In 1935 Clark was bowling for a Northamptonshire side growing weaker and weaker by the year: they lost thirteen consecutive matches in the second half of the season, in several of which "Nobby"'s bowling gave them the upper hand only for feeble batting to ruin their advantage. He would have played in the Old Trafford Test against the South Africans but for yet another injury, but, though he bowled well in an unfavourably wet summer in 1936, his age was already making it hard to maintain speed beyond a few overs and he was never considered for a Test place.

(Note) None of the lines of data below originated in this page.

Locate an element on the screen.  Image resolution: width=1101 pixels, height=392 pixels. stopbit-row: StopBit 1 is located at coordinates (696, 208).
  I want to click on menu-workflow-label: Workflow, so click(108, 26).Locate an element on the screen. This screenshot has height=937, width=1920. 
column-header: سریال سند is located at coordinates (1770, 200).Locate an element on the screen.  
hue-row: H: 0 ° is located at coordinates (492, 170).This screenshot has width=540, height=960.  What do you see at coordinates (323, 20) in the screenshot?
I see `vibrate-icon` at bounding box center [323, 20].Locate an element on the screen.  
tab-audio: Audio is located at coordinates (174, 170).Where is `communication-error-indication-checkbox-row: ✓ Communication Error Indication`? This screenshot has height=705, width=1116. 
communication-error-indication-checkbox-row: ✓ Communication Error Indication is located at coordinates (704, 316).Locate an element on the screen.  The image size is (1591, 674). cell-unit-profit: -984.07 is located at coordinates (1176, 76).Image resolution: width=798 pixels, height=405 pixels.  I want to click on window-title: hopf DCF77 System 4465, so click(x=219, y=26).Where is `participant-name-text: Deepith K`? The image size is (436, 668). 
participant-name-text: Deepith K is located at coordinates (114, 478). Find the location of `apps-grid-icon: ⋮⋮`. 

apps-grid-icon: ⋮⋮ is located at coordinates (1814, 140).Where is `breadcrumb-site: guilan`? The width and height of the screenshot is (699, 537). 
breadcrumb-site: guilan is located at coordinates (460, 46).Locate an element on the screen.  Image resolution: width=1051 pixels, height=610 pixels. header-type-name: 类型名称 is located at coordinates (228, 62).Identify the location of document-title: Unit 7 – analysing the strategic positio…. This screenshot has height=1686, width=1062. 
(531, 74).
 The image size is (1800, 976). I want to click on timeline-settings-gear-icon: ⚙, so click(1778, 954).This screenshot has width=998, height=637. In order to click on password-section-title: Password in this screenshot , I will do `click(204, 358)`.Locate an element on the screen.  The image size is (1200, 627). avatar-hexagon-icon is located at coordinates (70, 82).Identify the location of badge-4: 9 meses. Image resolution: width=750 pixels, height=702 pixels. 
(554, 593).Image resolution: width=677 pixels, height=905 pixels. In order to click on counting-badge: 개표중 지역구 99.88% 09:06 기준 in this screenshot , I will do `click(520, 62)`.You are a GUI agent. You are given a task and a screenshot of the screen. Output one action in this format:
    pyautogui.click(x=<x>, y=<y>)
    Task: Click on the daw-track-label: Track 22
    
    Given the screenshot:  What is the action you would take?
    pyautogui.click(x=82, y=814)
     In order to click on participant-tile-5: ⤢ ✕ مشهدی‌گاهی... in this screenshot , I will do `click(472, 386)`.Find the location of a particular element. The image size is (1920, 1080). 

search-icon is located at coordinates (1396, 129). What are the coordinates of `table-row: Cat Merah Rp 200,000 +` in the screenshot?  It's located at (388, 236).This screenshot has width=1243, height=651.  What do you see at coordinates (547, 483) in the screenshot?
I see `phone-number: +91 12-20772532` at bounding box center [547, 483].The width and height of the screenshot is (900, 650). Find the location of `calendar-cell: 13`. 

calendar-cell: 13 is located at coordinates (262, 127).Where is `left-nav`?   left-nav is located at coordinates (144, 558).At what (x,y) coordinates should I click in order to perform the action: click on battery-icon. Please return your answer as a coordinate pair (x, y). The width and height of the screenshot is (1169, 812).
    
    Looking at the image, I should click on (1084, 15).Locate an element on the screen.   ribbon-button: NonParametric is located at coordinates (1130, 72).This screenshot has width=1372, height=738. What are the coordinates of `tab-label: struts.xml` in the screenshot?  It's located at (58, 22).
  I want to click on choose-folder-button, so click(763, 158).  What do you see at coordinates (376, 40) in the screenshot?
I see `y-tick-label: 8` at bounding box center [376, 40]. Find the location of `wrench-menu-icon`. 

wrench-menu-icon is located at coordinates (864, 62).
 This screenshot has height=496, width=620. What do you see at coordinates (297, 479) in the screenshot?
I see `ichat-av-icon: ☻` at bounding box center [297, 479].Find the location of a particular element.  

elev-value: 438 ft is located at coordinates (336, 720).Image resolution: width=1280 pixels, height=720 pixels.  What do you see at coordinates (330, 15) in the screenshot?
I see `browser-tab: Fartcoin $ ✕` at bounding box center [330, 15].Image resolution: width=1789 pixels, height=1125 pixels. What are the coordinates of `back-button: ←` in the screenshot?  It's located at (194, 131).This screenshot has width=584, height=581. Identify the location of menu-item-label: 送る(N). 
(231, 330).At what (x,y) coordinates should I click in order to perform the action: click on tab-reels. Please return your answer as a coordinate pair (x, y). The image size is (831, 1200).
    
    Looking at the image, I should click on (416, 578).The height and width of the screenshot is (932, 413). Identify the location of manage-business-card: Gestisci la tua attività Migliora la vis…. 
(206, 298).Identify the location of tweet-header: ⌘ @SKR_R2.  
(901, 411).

It was still a surprise, though, when Clark in 1937 declined so much apart from one haul of six for 29 against Essex that Northamptonshire, already so weak that they had not won any of their last 71 county matches, decided not to re-engage him. After the war in 1946, although he was forty-three, Northamptonshire surprisingly re-engaged "Nobby" and he showed himself still the fastest bowler for four or five overs in England. He was, however, quite naturally unable to bowl any long spell and consequently he did nothing exceptional. 1947 saw him play about half the matches before he retired for good as Northamptonshire's greatest-ever wicket-taker.